# [Written exercise]
Please put the lines of the material below into a numbered list, leaving out any blank lines.

>>>

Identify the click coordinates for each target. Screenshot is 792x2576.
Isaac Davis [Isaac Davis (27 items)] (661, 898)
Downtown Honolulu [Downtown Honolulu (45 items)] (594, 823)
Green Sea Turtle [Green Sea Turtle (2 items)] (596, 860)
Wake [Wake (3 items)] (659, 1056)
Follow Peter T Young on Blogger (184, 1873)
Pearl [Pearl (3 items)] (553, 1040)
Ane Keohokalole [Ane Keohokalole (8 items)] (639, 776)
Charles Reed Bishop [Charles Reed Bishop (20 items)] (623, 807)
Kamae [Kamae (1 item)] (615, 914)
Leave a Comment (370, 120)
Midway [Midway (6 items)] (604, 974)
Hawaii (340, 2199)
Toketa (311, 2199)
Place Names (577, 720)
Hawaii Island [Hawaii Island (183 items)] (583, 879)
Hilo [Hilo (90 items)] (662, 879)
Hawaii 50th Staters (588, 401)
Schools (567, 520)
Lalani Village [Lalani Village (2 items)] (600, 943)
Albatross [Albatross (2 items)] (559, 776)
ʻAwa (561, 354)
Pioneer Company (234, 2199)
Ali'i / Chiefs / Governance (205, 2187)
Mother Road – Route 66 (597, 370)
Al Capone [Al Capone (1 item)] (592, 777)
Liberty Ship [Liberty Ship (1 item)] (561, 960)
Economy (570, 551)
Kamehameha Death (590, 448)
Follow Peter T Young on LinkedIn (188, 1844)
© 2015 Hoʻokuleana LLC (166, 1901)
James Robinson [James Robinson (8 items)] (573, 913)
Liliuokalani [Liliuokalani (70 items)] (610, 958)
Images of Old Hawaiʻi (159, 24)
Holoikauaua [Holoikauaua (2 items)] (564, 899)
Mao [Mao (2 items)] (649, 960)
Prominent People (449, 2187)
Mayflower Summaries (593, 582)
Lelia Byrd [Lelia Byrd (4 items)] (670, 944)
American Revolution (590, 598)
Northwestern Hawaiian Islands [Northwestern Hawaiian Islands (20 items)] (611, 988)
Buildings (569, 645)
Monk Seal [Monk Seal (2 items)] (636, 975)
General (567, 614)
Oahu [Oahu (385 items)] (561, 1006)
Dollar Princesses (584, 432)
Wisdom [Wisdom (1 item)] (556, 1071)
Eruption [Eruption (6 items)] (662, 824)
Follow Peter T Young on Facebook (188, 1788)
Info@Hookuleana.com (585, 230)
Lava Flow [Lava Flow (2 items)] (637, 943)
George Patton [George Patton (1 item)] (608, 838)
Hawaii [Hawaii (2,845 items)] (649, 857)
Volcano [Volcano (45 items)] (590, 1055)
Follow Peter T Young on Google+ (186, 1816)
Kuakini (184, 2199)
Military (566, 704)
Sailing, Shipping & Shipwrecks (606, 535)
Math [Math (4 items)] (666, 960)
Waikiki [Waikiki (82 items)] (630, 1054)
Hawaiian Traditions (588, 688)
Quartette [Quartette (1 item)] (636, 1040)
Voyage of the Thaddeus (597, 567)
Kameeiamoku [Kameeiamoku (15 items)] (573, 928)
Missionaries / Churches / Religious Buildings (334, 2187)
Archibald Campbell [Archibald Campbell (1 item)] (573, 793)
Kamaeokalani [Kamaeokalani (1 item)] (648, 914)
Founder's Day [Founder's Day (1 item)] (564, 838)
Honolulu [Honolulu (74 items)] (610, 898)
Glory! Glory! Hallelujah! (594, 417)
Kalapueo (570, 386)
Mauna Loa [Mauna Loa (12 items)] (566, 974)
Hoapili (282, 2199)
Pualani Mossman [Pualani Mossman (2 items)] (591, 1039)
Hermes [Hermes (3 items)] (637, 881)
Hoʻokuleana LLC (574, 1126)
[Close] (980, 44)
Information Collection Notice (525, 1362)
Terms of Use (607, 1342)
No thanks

<<<

# [Response below]
1. Identify the click coordinates for each target. Screenshot is 792x2576.
2. Isaac Davis [Isaac Davis (27 items)] (661, 898)
3. Downtown Honolulu [Downtown Honolulu (45 items)] (594, 823)
4. Green Sea Turtle [Green Sea Turtle (2 items)] (596, 860)
5. Wake [Wake (3 items)] (659, 1056)
6. Follow Peter T Young on Blogger (184, 1873)
7. Pearl [Pearl (3 items)] (553, 1040)
8. Ane Keohokalole [Ane Keohokalole (8 items)] (639, 776)
9. Charles Reed Bishop [Charles Reed Bishop (20 items)] (623, 807)
10. Kamae [Kamae (1 item)] (615, 914)
11. Leave a Comment (370, 120)
12. Midway [Midway (6 items)] (604, 974)
13. Hawaii (340, 2199)
14. Toketa (311, 2199)
15. Place Names (577, 720)
16. Hawaii Island [Hawaii Island (183 items)] (583, 879)
17. Hilo [Hilo (90 items)] (662, 879)
18. Hawaii 50th Staters (588, 401)
19. Schools (567, 520)
20. Lalani Village [Lalani Village (2 items)] (600, 943)
21. Albatross [Albatross (2 items)] (559, 776)
22. ʻAwa (561, 354)
23. Pioneer Company (234, 2199)
24. Ali'i / Chiefs / Governance (205, 2187)
25. Mother Road – Route 66 (597, 370)
26. Al Capone [Al Capone (1 item)] (592, 777)
27. Liberty Ship [Liberty Ship (1 item)] (561, 960)
28. Economy (570, 551)
29. Kamehameha Death (590, 448)
30. Follow Peter T Young on LinkedIn (188, 1844)
31. © 2015 Hoʻokuleana LLC (166, 1901)
32. James Robinson [James Robinson (8 items)] (573, 913)
33. Liliuokalani [Liliuokalani (70 items)] (610, 958)
34. Images of Old Hawaiʻi (159, 24)
35. Holoikauaua [Holoikauaua (2 items)] (564, 899)
36. Mao [Mao (2 items)] (649, 960)
37. Prominent People (449, 2187)
38. Mayflower Summaries (593, 582)
39. Lelia Byrd [Lelia Byrd (4 items)] (670, 944)
40. American Revolution (590, 598)
41. Northwestern Hawaiian Islands [Northwestern Hawaiian Islands (20 items)] (611, 988)
42. Buildings (569, 645)
43. Monk Seal [Monk Seal (2 items)] (636, 975)
44. General (567, 614)
45. Oahu [Oahu (385 items)] (561, 1006)
46. Dollar Princesses (584, 432)
47. Wisdom [Wisdom (1 item)] (556, 1071)
48. Eruption [Eruption (6 items)] (662, 824)
49. Follow Peter T Young on Facebook (188, 1788)
50. Info@Hookuleana.com (585, 230)
51. Lava Flow [Lava Flow (2 items)] (637, 943)
52. George Patton [George Patton (1 item)] (608, 838)
53. Hawaii [Hawaii (2,845 items)] (649, 857)
54. Volcano [Volcano (45 items)] (590, 1055)
55. Follow Peter T Young on Google+ (186, 1816)
56. Kuakini (184, 2199)
57. Military (566, 704)
58. Sailing, Shipping & Shipwrecks (606, 535)
59. Math [Math (4 items)] (666, 960)
60. Waikiki [Waikiki (82 items)] (630, 1054)
61. Hawaiian Traditions (588, 688)
62. Quartette [Quartette (1 item)] (636, 1040)
63. Voyage of the Thaddeus (597, 567)
64. Kameeiamoku [Kameeiamoku (15 items)] (573, 928)
65. Missionaries / Churches / Religious Buildings (334, 2187)
66. Archibald Campbell [Archibald Campbell (1 item)] (573, 793)
67. Kamaeokalani [Kamaeokalani (1 item)] (648, 914)
68. Founder's Day [Founder's Day (1 item)] (564, 838)
69. Honolulu [Honolulu (74 items)] (610, 898)
70. Glory! Glory! Hallelujah! (594, 417)
71. Kalapueo (570, 386)
72. Mauna Loa [Mauna Loa (12 items)] (566, 974)
73. Hoapili (282, 2199)
74. Pualani Mossman [Pualani Mossman (2 items)] (591, 1039)
75. Hermes [Hermes (3 items)] (637, 881)
76. Hoʻokuleana LLC (574, 1126)
77. [Close] (980, 44)
78. Information Collection Notice (525, 1362)
79. Terms of Use (607, 1342)
80. No thanks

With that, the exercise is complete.